I have a set of RHEL 5 boxes running our ERP software on Oracle databases. I need to allow my DBA's to su to oracle and one other account (banner) without knowing the oracle or banner password. But I need to prevent them from su'ing to any other user especially root. I only want them to be able to switch to the oracle user or the banner user. I've recreate the accounts on a test system to try and work through my confusion and better understand how to use sudo before implementing it on my production systems.
Typically the user changes to these accounts like this:
>sudo su - oralce
They are then prompted to enter their own password and it lets them in. The problem is that they can use the command to become root, or any other user, as well.
I have a group on my system (enterpriseapps) which contains the users I want to grant access to.
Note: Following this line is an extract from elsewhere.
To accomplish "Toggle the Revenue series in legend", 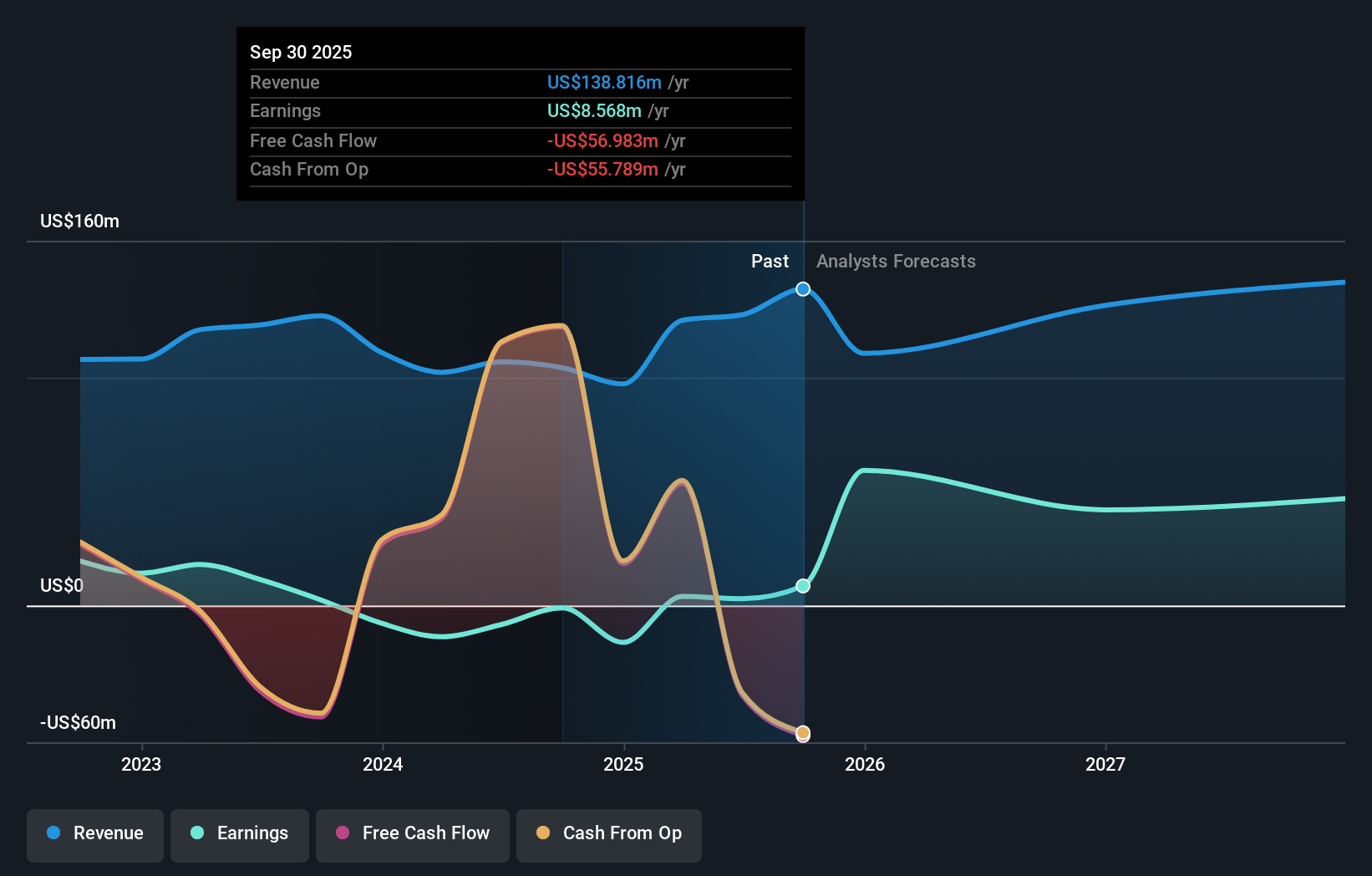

I edited my /etc/sudoers file. Here's how it looks:
Code:
User_Alias DBA = %enterpriseapps
Runas_Alias ORACLE = oracle, banner
#Cmnd_Alias SU = !/bin/su -, !/bin/su *root*, !/usr/bin/su -, !/usr/bin/su *root*, /usr/bin/su - oracle, /usr/bin/su - banner, /bin/su - oracle, /bin/su - banner
Cmnd_Alias SU = /usr/bin/su - oracle, /usr/bin/su - banner, /bin/su - oracle, /bin/su - banner
%sysadmin ALL=(ALL) ALL
DBA ALL=(ORACLE) NOPASSWD: SU
So, if I understand it correctly, users in the DBA User_Alias should be able to run from any system (ALL) as users in the ORACLE Runas_Alias with NOPASSWD and they should only be able to run the commands in the SU Cmnd_Alias. Of course, I have my sysadmin group setup so that they can become root.
So I configured my Cmnd_Alias two different ways but they both give me same result:
Quote:
[jonesc@rhcsa03r5v ~]$ sudo su - oracle
[sudo] password for jonesc:
Sorry, user jonesc is not allowed to execute '/bin/su - oracle' as root on rhcsa03r5v.lamar.edu.
|
I've been researching this for days now and still having issues. Anybody got any ideas about what I'm missing here? I'm sure I have misconfigured, just can't see the error.